News | July 03, 2012

Supreme Court Decision to Uphold Healthcare Law Means “Game On” for Health Industry: Crunch Time for Those Who Waited, Says PwC

July 3, 2012 — The Supreme Court ruling upholding the Affordable Care Act gives extra punch to the market forces pushing healthcare away from fee-for-service and re-injects a new sense of urgency into the transformation of the health industry, according to a report published today by the Health Research Institute (HRI) of PwC US.

In the report, Implications of the US Supreme Court ruling on healthcare, HRI explores answers to the question:  “What’s next?” for states, employers, insurance companies, physicians, hospitals and other providers and pharmaceutical and life sciences companies.   According to HRI:

•       The Court’s decision clears the path for a new era of healthcare megapayers -- the federal government, large employers and state insurance exchanges empowered to direct business based on health outcomes.

•       Implementation deadlines that once seemed far off now are rapidly approaching.
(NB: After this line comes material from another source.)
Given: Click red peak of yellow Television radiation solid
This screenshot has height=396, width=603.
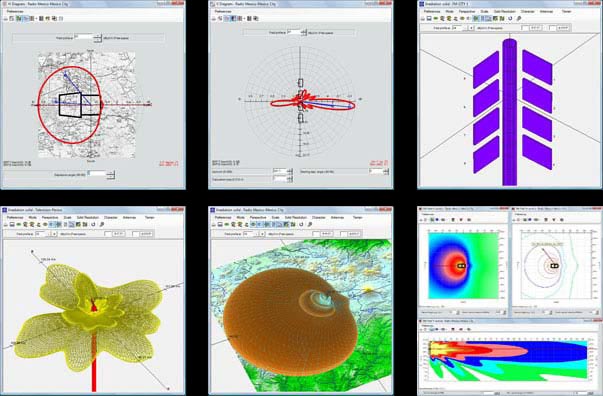Looking at the screenshot, I should (x=93, y=305).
There is renewed pressure on health organizations not only to comply with rules and compliance deadlines but also to find more  innovative ways of delivering high-quality, affordable care that proves their worth.
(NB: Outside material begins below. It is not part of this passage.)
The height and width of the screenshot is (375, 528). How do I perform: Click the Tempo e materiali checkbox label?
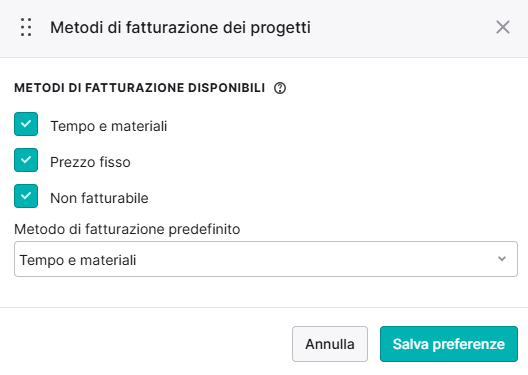pyautogui.click(x=108, y=126)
•       Creation of new state and private insurance exchanges, greater pricing transparency, mobile technology, and nontraditional competitors are turning the health business into a retail operation.

•       Incentives for collaboration are quickening the convergence of hospitals, insurers, drugmakers, physicians, and technology companies.

•       Economic uncertainty and federal budget reductions add muscle to efforts to improve efficiency, eliminate waste, and constrain overall cost growth.

Leading health sector participants have been devising new ways to conduct business and move ahead of the competition in the face of impending deadlines under the Affordable Care Act.  Among the provisions that are scheduled to take effect soon are new reporting and disclosure obligations for employers, benefit design changes for certain health plans, penalties for hospitals that have unnecessarily high readmissions, and a requirement that insurers devote 80 to 85 percent of their premiums to medical care or refund the difference.  In addition, participants will need to accelerate efforts to be competitive for federal funding that will be available for innovation, health insurance exchanges, new quality measures and other provisions of the law.

To date, more than $1 billion in grants has been allocated to support state exchange readiness, and Medicaid spending is expected to total $4.2 trillion from 2012 to 2021. With 23 million individuals anticipated to buy insurance from the exchanges and 17 million people enrolling in Medicaid by 2021, the two provisions are heightening activity in states.

HRI analysis shows that so far, 29 percent of states (14 states plus D.C.) have made significant progress toward reform, while 37 percent (19 states) have made moderate progress. The remaining 33 percent (17 states) have done less to implement the law. To meet expectations and deadlines, some states may need to collaborate with other states that are farther along to leverage infrastructure and information.